Japan says goodbye to paging?

Japan has decided that is officially time to give up on the world of pagers and have suspended their contract with Tokyo’s Telemessaging company, meaning as of 2019 Japan will be pager free. The country’s healthcare system has opted to use smartphone technologies evolving into their modernising strategy, by updating all of their communication systems.

Japan believes that by removing pagers from their healthcare system they will be able to advance their technological abilities and here at Multitone we think that doesn’t have to be the case, why not have both?  Old and new technologies can work together to create a trustworthy system that could potentially save lives and increase staff safety.

This approach of blending technology often provides organisations with increased flexibility, and resilience, by removing dependencies on a single network or technology type, bringing together the ability to have multiple ways of reaching individuals and teams, often within the most time sensitive scenarios.

While there has been an increased popularity in evolving communication technologies within healthcare, pagers have remained a popular and reliable form of communication within many healthcare institutes. Pagers in their traditional form could be seen as an old technology. However, few people actually consider how the pager has progressed since its first conception. The pager as we know it now is very different from the stereotype image, and at Multitone we offer paging systems that are fit for purpose in the 21st century.

Pagers can be seen around the world as a very safe form of communication in a technology-driven world, as they hold very little data and are harder to hack or gain information from compared to a smart device or mobile phone. Not only this, pagers utilise high availability dedicated networks in comparison to cellular network devices, these pager networks have a lower chance of interrupted service, which is why it’s the perfect solution for critical messaging in times of great need.

And while we agree that some technologies reach a point where they are superseded (we’re looking at you, fax machines) there are also a lot of innovations within both old and new technologies, with continuous developments which may surprise most with their amazing capabilities.

Do you know the amazing actions pagers play in our lives?
  • RNLI is a prime example of this, with RNLI volunteers relying on pagers to alert them to any sort of emergency. Volunteers often live in areas with limited mobile phone coverage and pagers can offer a location-aware solution.

Stored records
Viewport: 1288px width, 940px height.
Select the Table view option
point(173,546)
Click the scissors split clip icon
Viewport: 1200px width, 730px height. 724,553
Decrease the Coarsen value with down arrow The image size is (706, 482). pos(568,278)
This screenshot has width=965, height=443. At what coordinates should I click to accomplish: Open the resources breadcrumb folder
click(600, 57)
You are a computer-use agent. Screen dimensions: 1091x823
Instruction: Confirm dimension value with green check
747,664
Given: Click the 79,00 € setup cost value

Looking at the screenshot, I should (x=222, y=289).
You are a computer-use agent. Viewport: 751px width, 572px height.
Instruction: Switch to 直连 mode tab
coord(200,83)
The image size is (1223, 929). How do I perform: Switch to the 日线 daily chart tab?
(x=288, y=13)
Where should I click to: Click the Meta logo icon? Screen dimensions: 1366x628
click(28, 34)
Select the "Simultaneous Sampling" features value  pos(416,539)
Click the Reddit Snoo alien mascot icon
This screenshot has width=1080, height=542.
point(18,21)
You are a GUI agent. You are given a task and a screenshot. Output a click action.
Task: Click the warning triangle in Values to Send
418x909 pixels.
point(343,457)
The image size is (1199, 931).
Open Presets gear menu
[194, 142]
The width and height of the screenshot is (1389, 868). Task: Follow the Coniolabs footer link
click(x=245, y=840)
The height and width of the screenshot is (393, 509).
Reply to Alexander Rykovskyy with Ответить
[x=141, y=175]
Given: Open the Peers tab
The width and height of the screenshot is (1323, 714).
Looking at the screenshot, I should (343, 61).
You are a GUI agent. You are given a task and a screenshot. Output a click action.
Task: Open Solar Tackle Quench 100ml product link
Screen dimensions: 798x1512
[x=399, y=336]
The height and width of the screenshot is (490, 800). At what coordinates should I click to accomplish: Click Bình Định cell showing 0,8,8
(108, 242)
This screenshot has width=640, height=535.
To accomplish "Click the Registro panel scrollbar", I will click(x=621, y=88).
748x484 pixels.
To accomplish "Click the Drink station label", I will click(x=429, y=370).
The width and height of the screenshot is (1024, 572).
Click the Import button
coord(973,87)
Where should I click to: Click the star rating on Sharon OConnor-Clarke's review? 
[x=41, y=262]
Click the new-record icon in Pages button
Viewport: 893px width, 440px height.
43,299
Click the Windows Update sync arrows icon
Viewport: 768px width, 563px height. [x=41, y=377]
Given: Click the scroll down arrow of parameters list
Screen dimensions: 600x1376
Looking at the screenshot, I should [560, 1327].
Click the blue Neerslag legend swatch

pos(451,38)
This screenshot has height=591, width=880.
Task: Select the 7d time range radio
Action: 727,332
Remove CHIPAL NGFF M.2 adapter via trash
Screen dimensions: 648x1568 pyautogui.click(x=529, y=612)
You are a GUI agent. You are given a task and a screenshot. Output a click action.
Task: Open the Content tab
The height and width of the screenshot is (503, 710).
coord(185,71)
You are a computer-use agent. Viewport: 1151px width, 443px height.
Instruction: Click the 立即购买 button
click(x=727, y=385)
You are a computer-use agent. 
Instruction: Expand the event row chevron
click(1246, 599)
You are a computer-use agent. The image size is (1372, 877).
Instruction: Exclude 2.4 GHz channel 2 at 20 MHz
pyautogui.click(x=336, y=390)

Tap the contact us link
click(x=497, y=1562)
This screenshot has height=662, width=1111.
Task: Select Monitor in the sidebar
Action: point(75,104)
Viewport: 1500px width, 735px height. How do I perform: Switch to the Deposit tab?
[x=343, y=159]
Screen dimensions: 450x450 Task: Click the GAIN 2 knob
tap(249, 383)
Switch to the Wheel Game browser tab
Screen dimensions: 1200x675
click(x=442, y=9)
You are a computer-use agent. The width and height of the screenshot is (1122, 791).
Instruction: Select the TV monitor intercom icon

Questions to answer –
1. Say whether each of the following statements agrees with the passage on pagers, answering yes or no and quoting the deciding words from the passage: (a) Japan will be pager free as of 2019; (b) pager networks are more likely than cellular networks to have interrupted service; (c) RNLI volunteers rely on pagers to alert them to emergencies.
2. Resume the passage on pagers, picking up after its final sentence.

Task results –
1.
(a) Yes: "meaning as of 2019 Japan will be pager free"
(b) No: "these pager networks have a lower chance of interrupted service"
(c) Yes: "RNLI volunteers relying on pagers to alert them to any sort of emergency"

2.
  • The NHS Is the biggest users of Pagers in the UK, doctors, nurses and general staff have pagers as a way to communicate around hospitals and medical facilities as well as alerting staff who may be off duty to incidents, and community-based services.  Pagers are almost unmatched for the time taken to deliver the message, including, real-time live speech to large teams in seconds.
  • Complex industrial and manufacturing facilities looking to keep staff connected within a large campus environment, whilst monitoring large plant and heavy machinery.  In these scenarios, the humble pager can meet the strict requirements placed on devices used for communication, anything from being ruggedized to waterproof or other specialist requirements which these working environments may demand.
  • Power and Utility organisations, looking to manage and monitor remote equipment, with the ability to send fault reports direct to engineering and technical team members, automatically, reducing any impact on service availability whilst keeping staff safe through the monitoring of life safety equipment.  Keeping your business moving.
  • Within hotels, public attractions, and stadiums, the ability to provide a dedicated infrastructure for frontline staff, which is robust, resilient, yet has a limited footprint, and can keep the operation team connected directly with security, fire and BMS alarms to name just a few examples, means operationally the general public are unaware of the activities in the background, whilst frontline teams are proactively connected to disparate information and alarming systems within their organisations.